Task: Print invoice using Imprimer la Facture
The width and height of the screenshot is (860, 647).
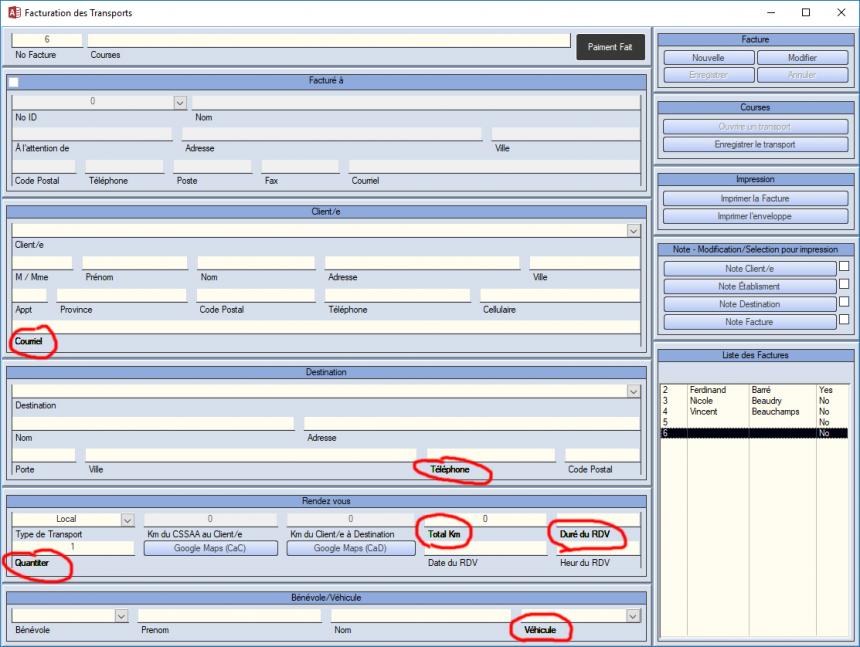Action: (755, 198)
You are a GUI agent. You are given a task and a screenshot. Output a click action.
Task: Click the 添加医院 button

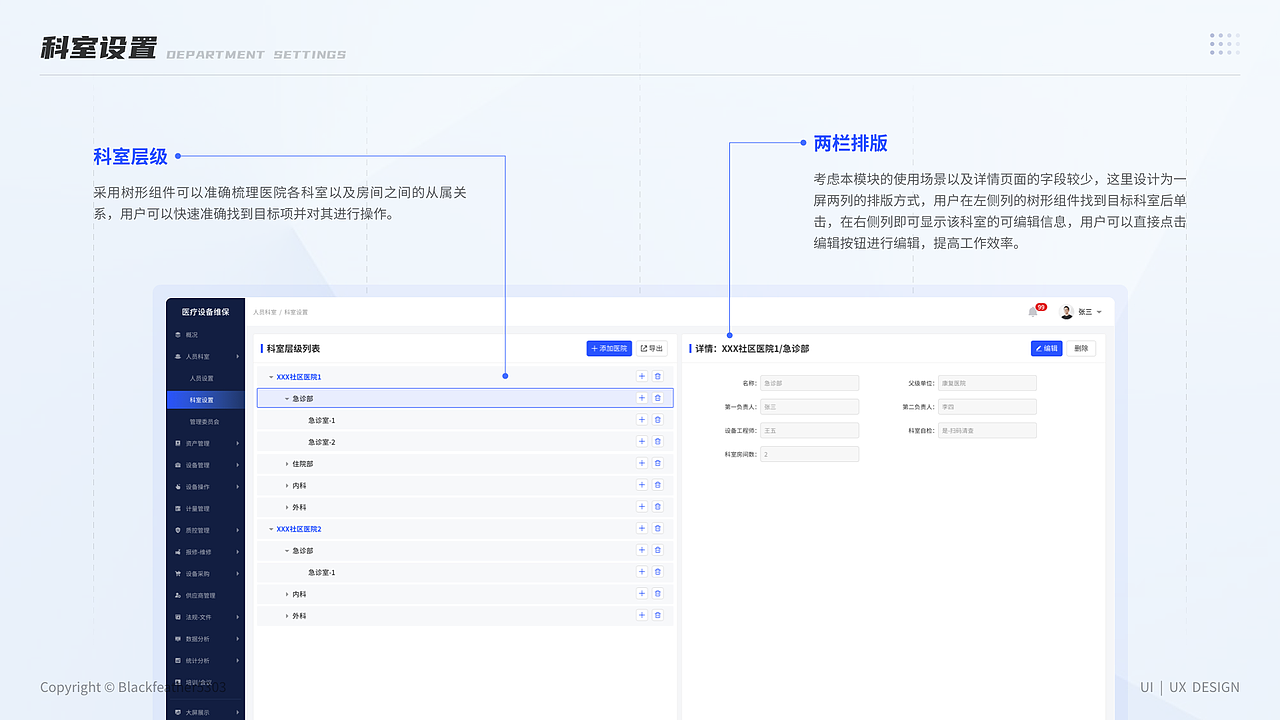click(x=610, y=348)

......

Rewrite all the items above, replacing "screenshot" with "screen capture" and keeping everything else the same. Leave the pictures out.

Task: Print invoice using Imprimer la Facture
The width and height of the screen capture is (860, 647).
Action: (755, 198)
You are a GUI agent. You are given a task and a screen capture. Output a click action.
Task: Click the 添加医院 button

click(x=610, y=348)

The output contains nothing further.